Stored dataset items:
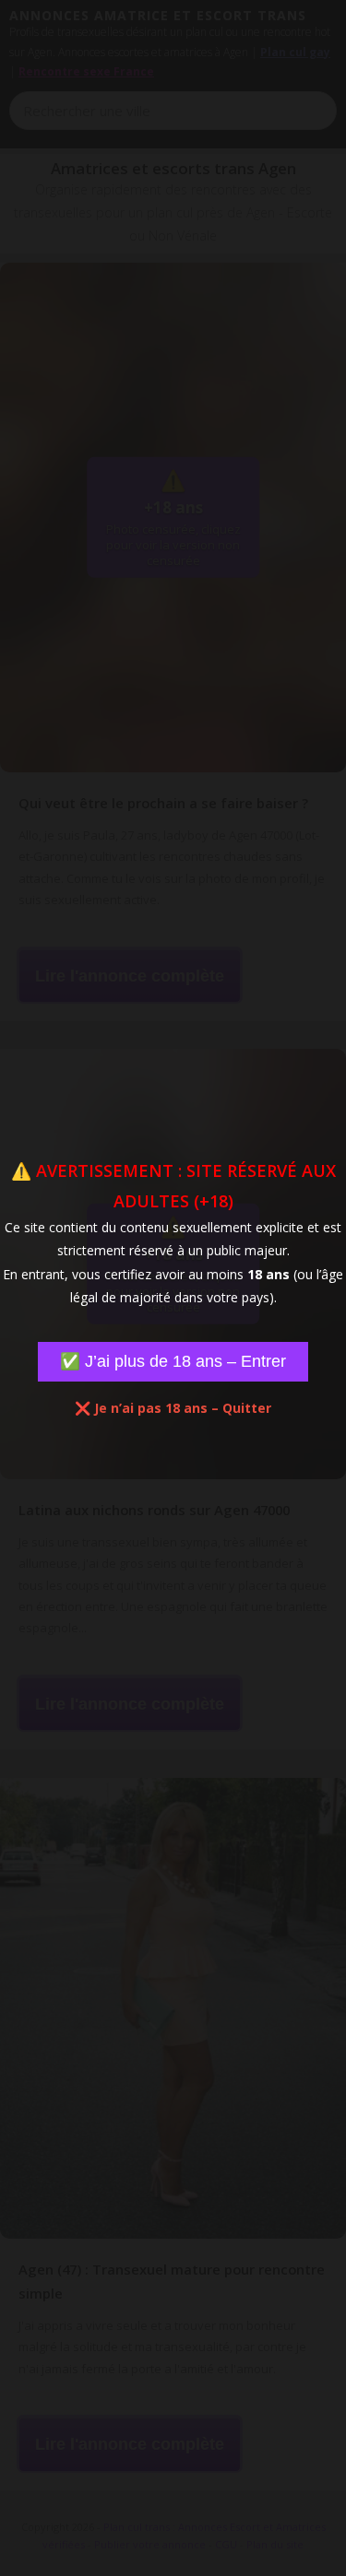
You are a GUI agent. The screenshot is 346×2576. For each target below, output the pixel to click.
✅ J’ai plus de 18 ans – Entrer (173, 1361)
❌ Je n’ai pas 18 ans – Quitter (173, 1408)
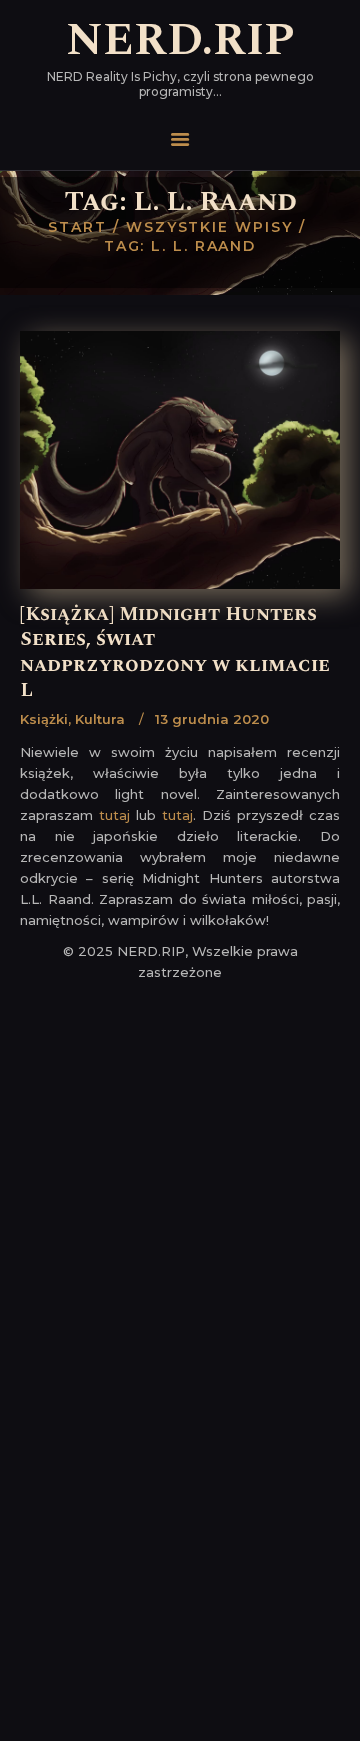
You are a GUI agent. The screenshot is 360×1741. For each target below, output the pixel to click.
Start (77, 227)
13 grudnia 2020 (212, 719)
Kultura (100, 719)
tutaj (114, 815)
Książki (44, 719)
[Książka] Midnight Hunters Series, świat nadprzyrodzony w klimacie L (175, 652)
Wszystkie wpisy (209, 227)
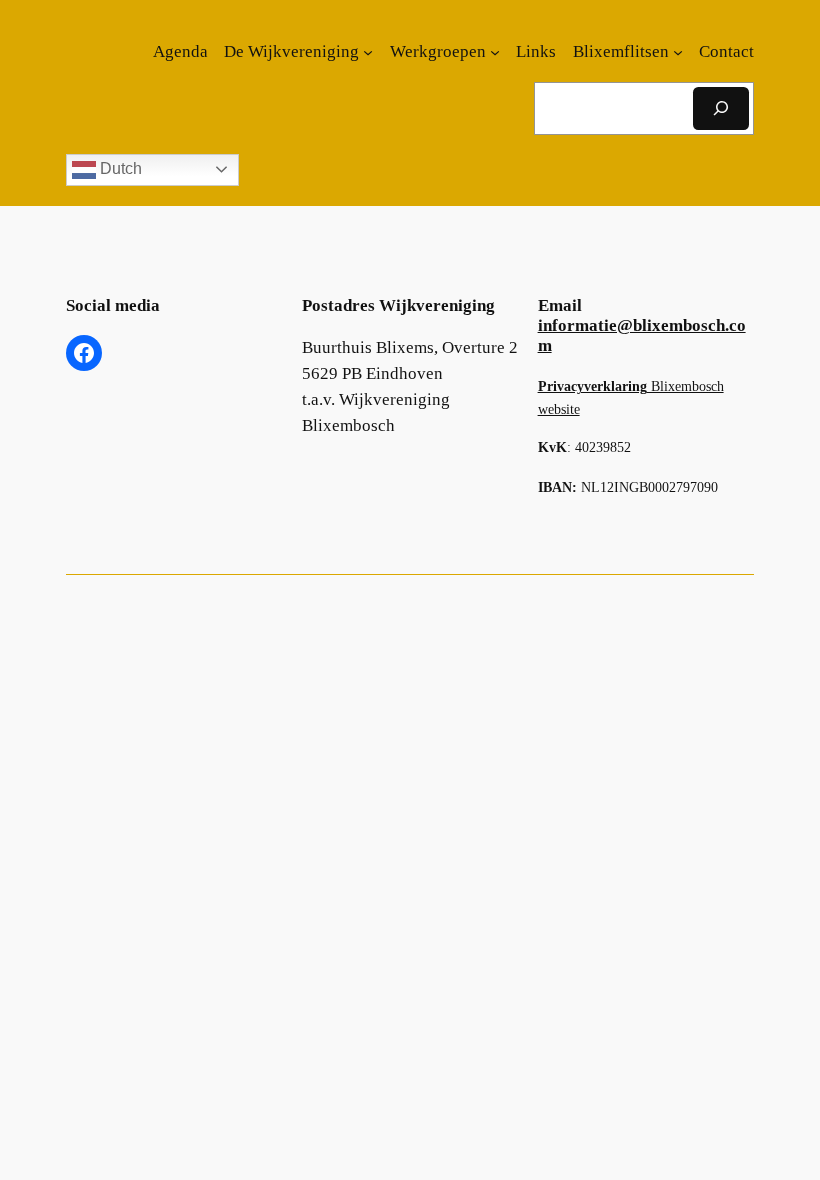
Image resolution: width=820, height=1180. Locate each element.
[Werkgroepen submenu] (495, 52)
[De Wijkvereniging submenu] (368, 52)
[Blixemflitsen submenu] (678, 52)
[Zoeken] (721, 108)
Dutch (119, 168)
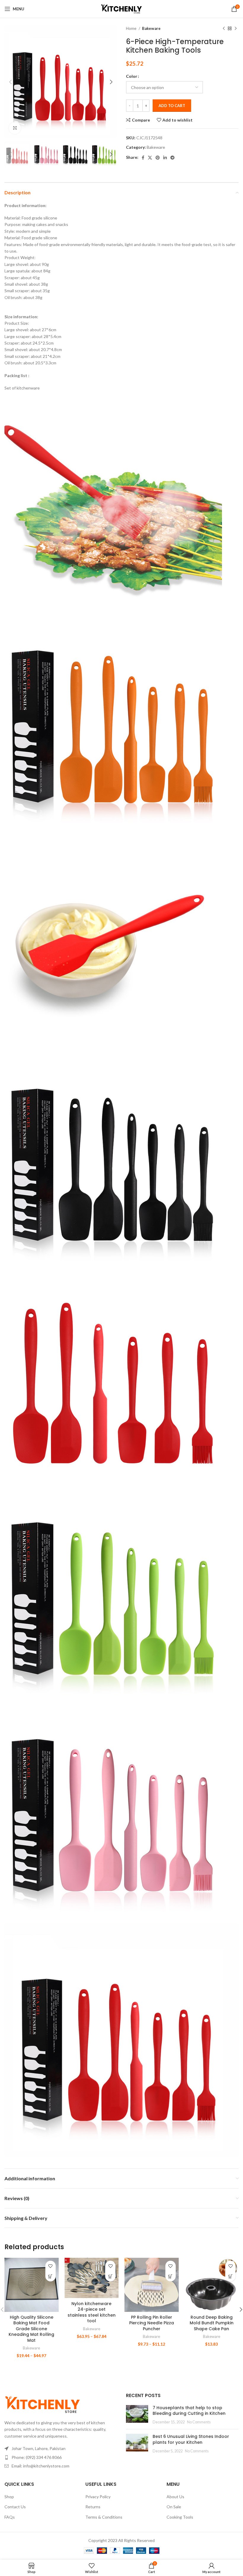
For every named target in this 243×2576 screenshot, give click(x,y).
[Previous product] (224, 29)
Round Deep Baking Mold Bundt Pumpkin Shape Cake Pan (212, 2323)
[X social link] (150, 157)
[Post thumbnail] (137, 2415)
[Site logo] (121, 8)
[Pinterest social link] (158, 157)
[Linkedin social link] (165, 157)
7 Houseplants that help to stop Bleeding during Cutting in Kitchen (189, 2411)
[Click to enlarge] (15, 128)
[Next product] (236, 29)
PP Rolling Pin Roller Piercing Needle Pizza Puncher (151, 2323)
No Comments (199, 2422)
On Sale (174, 2506)
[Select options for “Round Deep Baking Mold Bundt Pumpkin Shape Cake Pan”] (230, 2276)
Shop (9, 2496)
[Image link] (42, 2404)
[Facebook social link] (143, 157)
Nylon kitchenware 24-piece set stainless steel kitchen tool (92, 2312)
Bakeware (151, 28)
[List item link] (60, 2457)
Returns (92, 2506)
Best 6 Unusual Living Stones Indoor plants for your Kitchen (191, 2439)
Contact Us (15, 2506)
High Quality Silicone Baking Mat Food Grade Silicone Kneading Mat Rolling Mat (31, 2328)
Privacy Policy (98, 2496)
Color (131, 76)
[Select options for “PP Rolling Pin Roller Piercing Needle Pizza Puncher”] (170, 2276)
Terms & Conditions (103, 2517)
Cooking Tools (180, 2517)
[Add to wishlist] (50, 2266)
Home (131, 28)
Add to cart (172, 105)
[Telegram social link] (172, 157)
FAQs (9, 2517)
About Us (175, 2496)
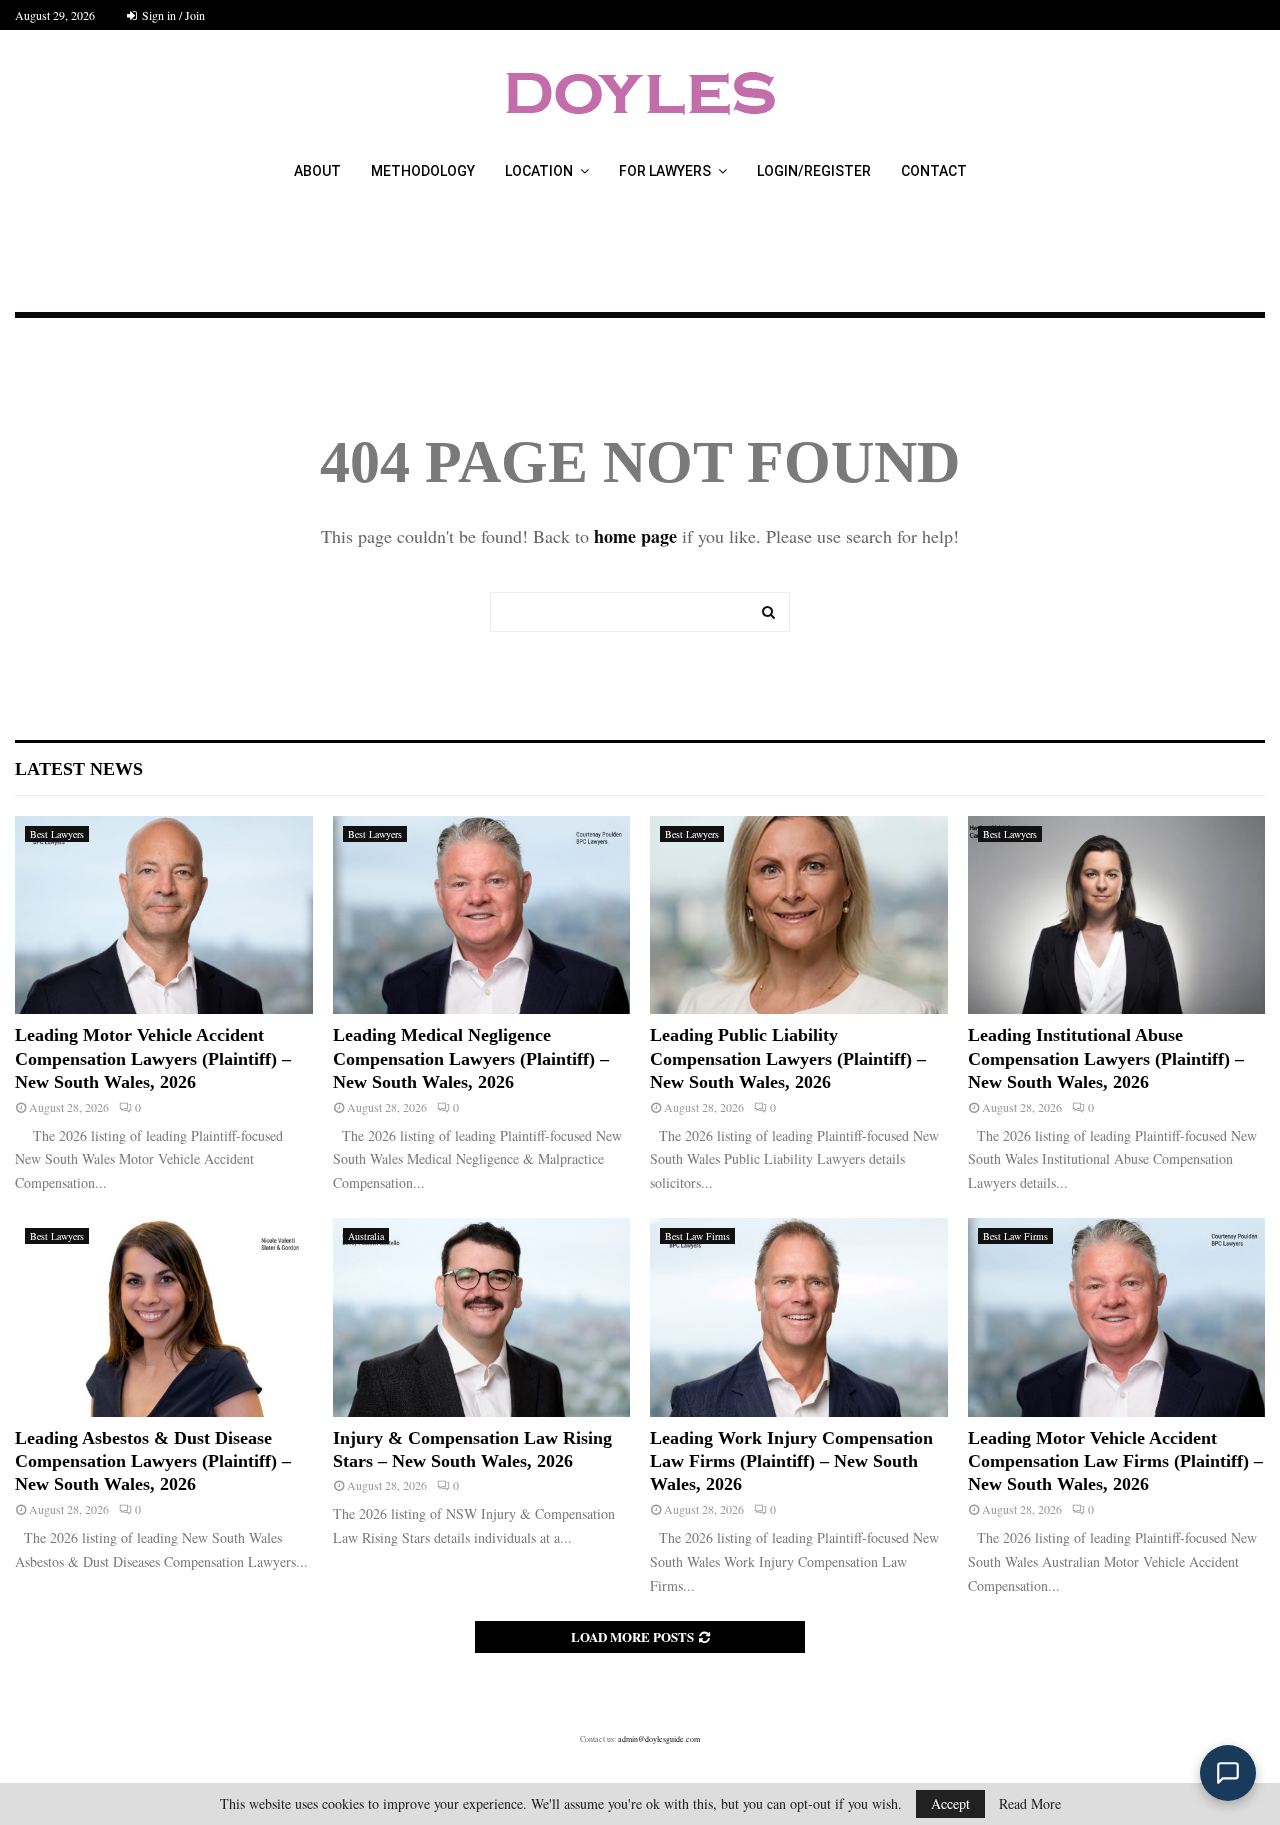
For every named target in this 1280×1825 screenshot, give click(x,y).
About (317, 171)
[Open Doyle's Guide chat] (1228, 1773)
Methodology (423, 171)
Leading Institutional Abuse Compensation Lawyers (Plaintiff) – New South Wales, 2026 (1106, 1058)
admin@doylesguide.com (659, 1739)
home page (635, 536)
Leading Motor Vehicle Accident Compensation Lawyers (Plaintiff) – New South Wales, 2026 (153, 1058)
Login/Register (814, 171)
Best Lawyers (57, 834)
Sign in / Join (172, 15)
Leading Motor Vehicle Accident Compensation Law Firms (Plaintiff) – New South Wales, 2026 (1115, 1461)
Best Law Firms (697, 1236)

AIM OF THE EXERCISE :: Beginning with the line that contains "Privacy Policy (98, 2496)" and ending with the last line of the entries above, repeat each line exactly, but not the pictures.

REPLY ::
Privacy Policy (98, 2496)
Color (131, 76)
[Select options for “PP Rolling Pin Roller Piercing Needle Pizza Puncher”] (170, 2276)
Terms & Conditions (103, 2517)
Cooking Tools (180, 2517)
[Add to wishlist] (50, 2266)
Home (131, 28)
Add to cart (172, 105)
[Telegram social link] (172, 157)
FAQs (9, 2517)
About Us (175, 2496)
For every named target in this 1280×1825 screenshot, give click(x,y).
About (317, 171)
[Open Doyle's Guide chat] (1228, 1773)
Methodology (423, 171)
Leading Institutional Abuse Compensation Lawyers (Plaintiff) – New South Wales, 2026 (1106, 1058)
admin@doylesguide.com (659, 1739)
home page (635, 536)
Leading Motor Vehicle Accident Compensation Lawyers (Plaintiff) – New South Wales, 2026 (153, 1058)
Login/Register (814, 171)
Best Lawyers (57, 834)
Sign in / Join (172, 15)
Leading Motor Vehicle Accident Compensation Law Firms (Plaintiff) – New South Wales, 2026 (1115, 1461)
Best Law Firms (697, 1236)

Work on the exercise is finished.